Prélevez le greffon de l’embryon donneur à l’aide de la pipette de transfert en verre et transférez-le dans du DMEM contenant du rouge neutre pendant deux minutes pour le colorer. Ensuite, placez le greffon coloré dans le DMEM qui ne contient pas de rouge neutre jusqu’à ce qu’il soit prêt pour la greffe. Incuber les œufs fécondés du poulet blanc Livourne à 37 degrés Celsius dans une chambre humidifiée jusqu’aux stades sept à huit de Hamburger-Hamilton.
Exposer les embryons comme démontré précédemment. À l’aide d’aiguilles de tungstène aiguisées, préparer le site du greffon en coupant puis en retirant un morceau de cerveau antérieur basal de 0,3 par 0,2 millimètre pour accueillir le greffon. Évitez une perturbation excessive de l’endoderme sous-jacent, qui sera évidente lorsque les granules vitellins commenceront à couler à travers toute déchirure qui est faite.
Après avoir transféré le greffon à l’hôte, positionner le greffon pour remplacer le cerveau antérieur basal extirpé de l’hôte. Placez du ruban adhésif hermétiquement sur le trou et remettez les embryons dans l’incubateur à 37 degrés Celsius jusqu’à ce qu’ils soient prêts pour l’analyse. Initialement, les chimères ont été créées en transplantant des tissus de caille dans des embryons de poussins.
À l’aide de l’anticorps QCPN, les cellules de caille ont été visualisées et distinguées des tissus hôtes. Le système caille-poussin a confirmé que toute la greffe était composée uniquement de tissu neural et n’était pas contaminée par d’autres types de cellules. La transplantation de tissus de caille en embryons de canard a conduit à des chimères gravement déformées en raison d’un cerveau de caille en développement plus rapide.
Par conséquent, la transplantation de tissus de canard dans des embryons de poulet a été effectuée. Les chimères canard-poussin qui en résultent suggèrent que le cerveau participe à la régulation de la morphologie. L’hybridation C2 de montagne entière a été utilisée pour évaluer l’expression du hérisson Sonic dans les chimères.

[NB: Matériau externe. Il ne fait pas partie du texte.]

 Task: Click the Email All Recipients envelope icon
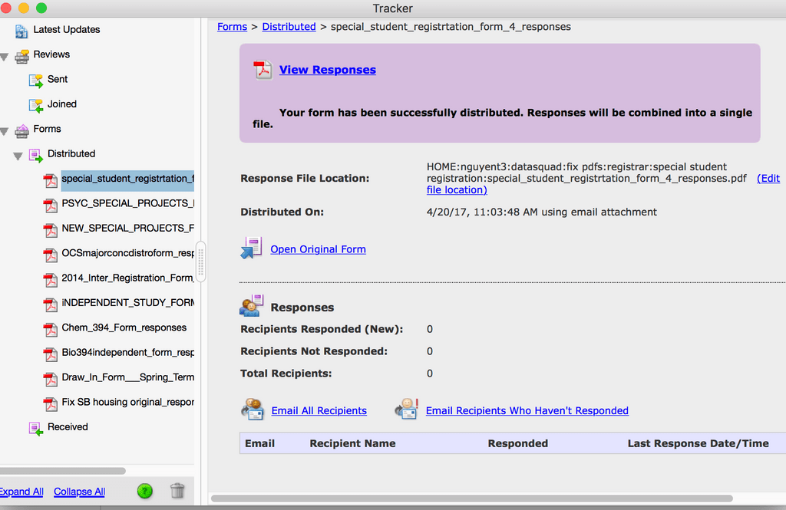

Semblable à la morphologie, l’expression du hérisson sonique du côté canard de la chimère ressemblait davantage à celle d’un canard. La préparation du site hôte demande de la pratique. Un grand nombre d’embryons ne survivent pas, de sorte que la création d’un grand nombre de chimères peut aider à garantir des échantillons appropriés pour l’analyse.
Cette méthode a permis d’évaluer comment les signaux du cerveau façonnent le domaine d’expression du hérisson Sonic dans la zone ectodermique frontonasale.